Furthermore, it has been found that, depending on the nature of the energy cascade, the exponent $-2/3$ [35,36,37] may change, and exponents between $-2/3$ and $-1$ have been reported (that also imply a change on the exponent for $\delta$) [35,36,37]. We will therefore fit our data set using the more general scaling:

$$\Delta U\left(x\right)=A_{TG}{U}_{\infty }{\left((x-x_0)/\theta \right)}^{\alpha },$$

(6)

with $\alpha$ the aforementioned exponent that will be taken as a fitting parameter.

2.4. Radial Velocity Profile Predictions

We will also examine predictions of the radial velocity profile, which will be discussed qualitatively in Section 4.3. As explained in the previous sections, the models propose, alternatively, a top-hat shaped profile, a Gaussian profile, or an extended Gaussian profile. In addition, it has recently been proposed that a super-Gaussian profile (defined as a modified Gaussian where the exponent within the exponential can be variable and bigger than 2) can provide better fits of the near wake of a turbine [38]. We will therefore also discuss this functional form in Section 4.3, that is not assumed by any of the three models we describe in this section.

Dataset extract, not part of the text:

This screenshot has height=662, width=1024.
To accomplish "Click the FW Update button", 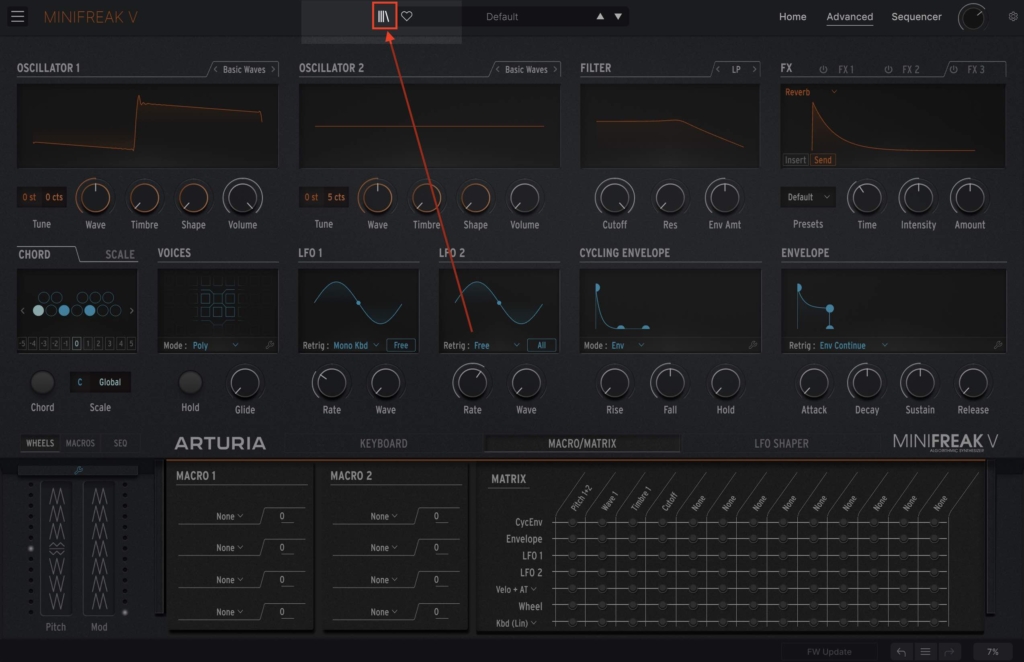I will [x=829, y=652].
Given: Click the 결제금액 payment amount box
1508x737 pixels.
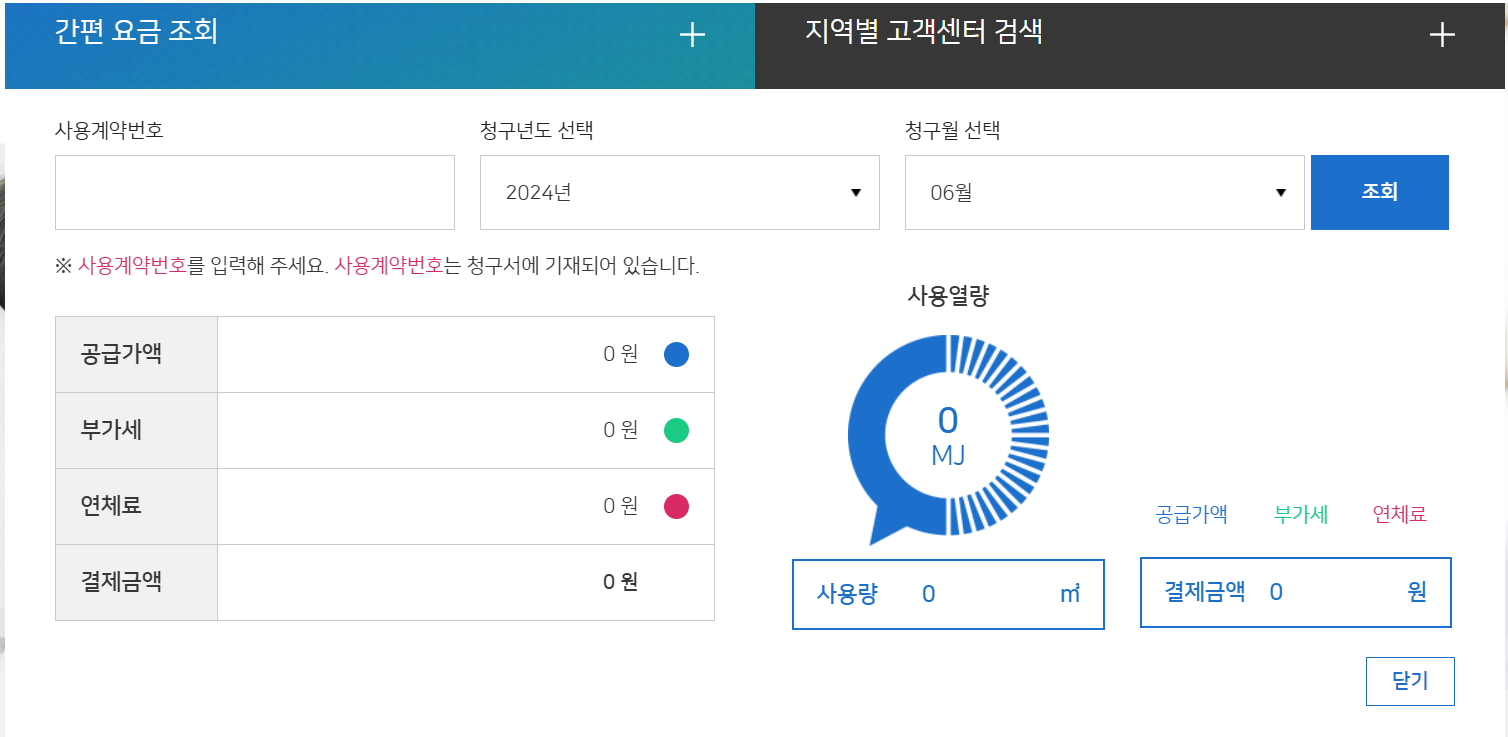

A Gaussian velocity profile is given for the normalized mean velocity,

$$\frac{U_{\infty }-U(x,y/\delta )}{U_{\infty }-U_0}=a·\exp \left(-b·{(y/\delta )}^2\right),$$

(7)

where $U(x,y/\delta )$ denotes the radial velocity and the span-wise coordinate y is normalized by the wake width $\delta$. a and b are fit parameters.

In addition, the modified constant eddy viscosity model, referred to as "extended Gaussian" profile and discussed in [39], is applied,

$$\frac{U_{\infty }-U(x,y/\delta )}{U_{\infty }-U_0}=a·\exp \left(-b·{(y/\delta )}^2-c·{(y/\delta )}^4-d·{(y/\delta )}^6\right),$$

(8)

where a, b, c and d are fit parameters.

Lastly, the super-Gaussian profile is given by,

$$\frac{U_{\infty }-U(x,y/\delta )}{U_{\infty }-U_0}=a·\exp \left(-b·{(y/\delta )}^n\right),$$

(9)

a, b and n being fitting parameters. The exponent n is expected to be larger than 2 [38].

3. Experimental Setup

The measurements presented here were carried out in the wind tunnel of the University of Oldenburg. The closed-loop wind tunnel has a test section with a length of $30\mathrm{m}$ and a square cross section of $3\times 3{\mathrm{m}}^2$ [40]. The maximum velocity attainable when the wind tunnel is empty is $42{\mathrm{ms}}^{-1}$, and the background turbulence intensity is around $0.3\%$. The ceiling of the wind tunnel is adjusted to avoid a speed-up of the flow downstream in the test section (and therefore a pressure gradient in the streamwise direction). All experiments reported here were carried out in low-turbulence conditions (i.e., $TI=0.3\%$: no grids or other turbulence generators were placed upstream the scaled wind turbine).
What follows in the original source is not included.